Dataset items
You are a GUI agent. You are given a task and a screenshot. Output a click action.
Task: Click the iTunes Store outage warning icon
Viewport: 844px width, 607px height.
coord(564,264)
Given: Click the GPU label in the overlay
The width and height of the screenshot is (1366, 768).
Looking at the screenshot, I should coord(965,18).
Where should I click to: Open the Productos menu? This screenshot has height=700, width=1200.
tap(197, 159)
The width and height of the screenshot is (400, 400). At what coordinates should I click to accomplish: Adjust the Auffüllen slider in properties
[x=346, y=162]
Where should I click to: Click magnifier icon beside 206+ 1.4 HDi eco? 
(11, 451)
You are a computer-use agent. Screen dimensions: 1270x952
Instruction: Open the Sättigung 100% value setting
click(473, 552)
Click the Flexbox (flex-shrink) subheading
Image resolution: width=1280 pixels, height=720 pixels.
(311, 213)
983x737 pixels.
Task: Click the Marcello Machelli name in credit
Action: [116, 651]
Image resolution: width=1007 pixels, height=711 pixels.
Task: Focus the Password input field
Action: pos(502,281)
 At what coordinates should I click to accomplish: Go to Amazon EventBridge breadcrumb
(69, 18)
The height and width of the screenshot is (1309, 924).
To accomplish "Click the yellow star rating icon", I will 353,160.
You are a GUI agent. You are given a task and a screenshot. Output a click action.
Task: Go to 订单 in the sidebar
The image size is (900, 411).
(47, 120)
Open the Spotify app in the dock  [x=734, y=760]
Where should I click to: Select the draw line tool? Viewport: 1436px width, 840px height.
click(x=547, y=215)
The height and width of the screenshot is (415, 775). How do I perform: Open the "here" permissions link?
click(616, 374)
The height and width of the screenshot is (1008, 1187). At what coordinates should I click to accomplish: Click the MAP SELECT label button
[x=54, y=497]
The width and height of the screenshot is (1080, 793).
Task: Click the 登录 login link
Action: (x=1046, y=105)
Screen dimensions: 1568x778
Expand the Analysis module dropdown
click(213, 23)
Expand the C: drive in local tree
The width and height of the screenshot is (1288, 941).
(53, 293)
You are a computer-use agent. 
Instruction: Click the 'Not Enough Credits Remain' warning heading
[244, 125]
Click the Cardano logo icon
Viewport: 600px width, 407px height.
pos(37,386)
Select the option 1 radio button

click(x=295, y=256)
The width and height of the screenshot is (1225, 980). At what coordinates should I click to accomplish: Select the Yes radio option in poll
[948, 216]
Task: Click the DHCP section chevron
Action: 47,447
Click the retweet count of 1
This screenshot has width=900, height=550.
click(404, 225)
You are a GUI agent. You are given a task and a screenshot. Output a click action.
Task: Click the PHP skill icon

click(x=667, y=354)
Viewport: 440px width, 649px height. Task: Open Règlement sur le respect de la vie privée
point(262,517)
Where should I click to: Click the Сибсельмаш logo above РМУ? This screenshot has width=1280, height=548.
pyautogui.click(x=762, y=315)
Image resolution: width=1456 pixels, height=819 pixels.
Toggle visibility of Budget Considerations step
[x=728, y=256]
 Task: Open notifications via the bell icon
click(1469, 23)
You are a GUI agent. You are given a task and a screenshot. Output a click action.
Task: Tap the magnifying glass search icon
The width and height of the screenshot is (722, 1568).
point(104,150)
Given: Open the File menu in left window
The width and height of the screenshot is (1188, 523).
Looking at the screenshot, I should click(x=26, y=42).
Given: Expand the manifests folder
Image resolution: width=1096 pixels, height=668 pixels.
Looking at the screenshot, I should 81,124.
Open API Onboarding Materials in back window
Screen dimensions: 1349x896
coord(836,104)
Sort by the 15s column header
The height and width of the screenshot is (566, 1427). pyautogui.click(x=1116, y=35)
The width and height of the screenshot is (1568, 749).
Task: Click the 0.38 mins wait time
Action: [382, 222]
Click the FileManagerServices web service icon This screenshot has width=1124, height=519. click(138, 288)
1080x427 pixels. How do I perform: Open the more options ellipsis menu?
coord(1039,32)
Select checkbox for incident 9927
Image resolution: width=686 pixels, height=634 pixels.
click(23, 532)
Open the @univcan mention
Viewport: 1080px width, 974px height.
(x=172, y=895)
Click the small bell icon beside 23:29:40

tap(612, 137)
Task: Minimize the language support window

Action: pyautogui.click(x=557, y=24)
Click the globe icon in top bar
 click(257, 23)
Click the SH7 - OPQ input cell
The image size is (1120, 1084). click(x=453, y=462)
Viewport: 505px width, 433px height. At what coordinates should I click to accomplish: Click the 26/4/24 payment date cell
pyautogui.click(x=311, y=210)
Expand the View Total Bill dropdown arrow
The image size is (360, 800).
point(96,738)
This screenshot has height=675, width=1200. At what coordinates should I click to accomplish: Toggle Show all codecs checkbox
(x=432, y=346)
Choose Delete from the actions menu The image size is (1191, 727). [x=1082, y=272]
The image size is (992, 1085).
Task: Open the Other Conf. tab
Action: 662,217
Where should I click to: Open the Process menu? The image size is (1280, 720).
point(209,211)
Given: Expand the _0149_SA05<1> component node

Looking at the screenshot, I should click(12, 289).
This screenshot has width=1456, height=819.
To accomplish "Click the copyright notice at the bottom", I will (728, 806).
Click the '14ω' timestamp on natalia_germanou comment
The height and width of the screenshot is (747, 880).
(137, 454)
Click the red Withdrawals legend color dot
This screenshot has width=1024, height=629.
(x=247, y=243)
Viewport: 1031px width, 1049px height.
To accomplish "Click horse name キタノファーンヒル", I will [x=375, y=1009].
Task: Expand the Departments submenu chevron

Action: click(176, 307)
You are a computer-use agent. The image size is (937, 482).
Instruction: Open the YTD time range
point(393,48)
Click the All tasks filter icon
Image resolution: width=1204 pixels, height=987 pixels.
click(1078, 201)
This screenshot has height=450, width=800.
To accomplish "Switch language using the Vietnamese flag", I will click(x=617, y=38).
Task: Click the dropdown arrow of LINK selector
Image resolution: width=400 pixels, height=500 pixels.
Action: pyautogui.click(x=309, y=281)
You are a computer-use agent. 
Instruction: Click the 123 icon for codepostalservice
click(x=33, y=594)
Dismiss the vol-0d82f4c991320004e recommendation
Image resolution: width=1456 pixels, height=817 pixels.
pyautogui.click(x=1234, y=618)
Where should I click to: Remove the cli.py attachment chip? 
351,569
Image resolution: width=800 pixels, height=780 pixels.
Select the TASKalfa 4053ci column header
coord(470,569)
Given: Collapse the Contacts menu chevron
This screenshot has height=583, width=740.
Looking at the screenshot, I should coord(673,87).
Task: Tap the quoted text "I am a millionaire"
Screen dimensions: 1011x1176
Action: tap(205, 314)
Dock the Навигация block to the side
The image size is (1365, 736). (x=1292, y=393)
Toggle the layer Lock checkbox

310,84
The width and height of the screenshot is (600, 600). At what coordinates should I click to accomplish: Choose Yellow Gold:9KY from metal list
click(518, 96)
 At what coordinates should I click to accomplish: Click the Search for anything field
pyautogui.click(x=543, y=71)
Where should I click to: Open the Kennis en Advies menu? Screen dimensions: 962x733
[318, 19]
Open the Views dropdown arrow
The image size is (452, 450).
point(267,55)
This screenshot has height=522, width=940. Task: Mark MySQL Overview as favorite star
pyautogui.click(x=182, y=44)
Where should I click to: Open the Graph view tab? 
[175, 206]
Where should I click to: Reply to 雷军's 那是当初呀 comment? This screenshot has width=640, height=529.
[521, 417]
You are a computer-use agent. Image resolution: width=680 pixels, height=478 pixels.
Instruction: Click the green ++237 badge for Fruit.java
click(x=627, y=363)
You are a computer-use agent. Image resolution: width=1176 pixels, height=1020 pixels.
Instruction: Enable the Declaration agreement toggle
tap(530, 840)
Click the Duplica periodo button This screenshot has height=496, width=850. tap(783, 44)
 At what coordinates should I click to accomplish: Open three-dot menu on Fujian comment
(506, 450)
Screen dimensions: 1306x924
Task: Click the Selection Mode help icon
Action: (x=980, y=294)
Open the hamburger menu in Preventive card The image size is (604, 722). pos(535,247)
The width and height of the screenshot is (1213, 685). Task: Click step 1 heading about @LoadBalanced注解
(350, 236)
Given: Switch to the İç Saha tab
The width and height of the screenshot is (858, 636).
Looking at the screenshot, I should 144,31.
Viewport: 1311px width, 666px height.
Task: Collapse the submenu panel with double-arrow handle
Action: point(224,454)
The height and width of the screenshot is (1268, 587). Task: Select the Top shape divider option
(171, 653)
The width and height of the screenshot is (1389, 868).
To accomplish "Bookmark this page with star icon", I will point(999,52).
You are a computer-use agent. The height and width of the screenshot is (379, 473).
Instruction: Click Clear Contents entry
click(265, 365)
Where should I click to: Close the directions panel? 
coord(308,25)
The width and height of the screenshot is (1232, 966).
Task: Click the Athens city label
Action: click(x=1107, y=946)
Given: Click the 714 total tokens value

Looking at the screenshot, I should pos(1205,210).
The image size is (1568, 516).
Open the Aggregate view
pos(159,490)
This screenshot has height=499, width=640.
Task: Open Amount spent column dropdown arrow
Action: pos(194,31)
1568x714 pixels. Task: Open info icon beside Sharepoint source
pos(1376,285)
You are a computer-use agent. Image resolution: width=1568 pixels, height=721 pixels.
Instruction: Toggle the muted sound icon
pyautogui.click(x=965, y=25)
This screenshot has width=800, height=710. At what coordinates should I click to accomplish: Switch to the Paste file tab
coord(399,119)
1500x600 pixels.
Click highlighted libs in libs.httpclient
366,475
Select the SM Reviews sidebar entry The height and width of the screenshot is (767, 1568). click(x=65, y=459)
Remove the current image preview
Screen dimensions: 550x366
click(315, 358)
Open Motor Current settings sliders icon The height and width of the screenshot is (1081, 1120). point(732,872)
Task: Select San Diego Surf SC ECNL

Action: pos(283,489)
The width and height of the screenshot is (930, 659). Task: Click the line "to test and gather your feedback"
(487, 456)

= INSTRUCTION =
Find every line of the listing above that contains the string "bell", matching case exactly, and copy each of those lines.

= WORKED ANSWER =
 Task: Open notifications via the bell icon
Click the small bell icon beside 23:29:40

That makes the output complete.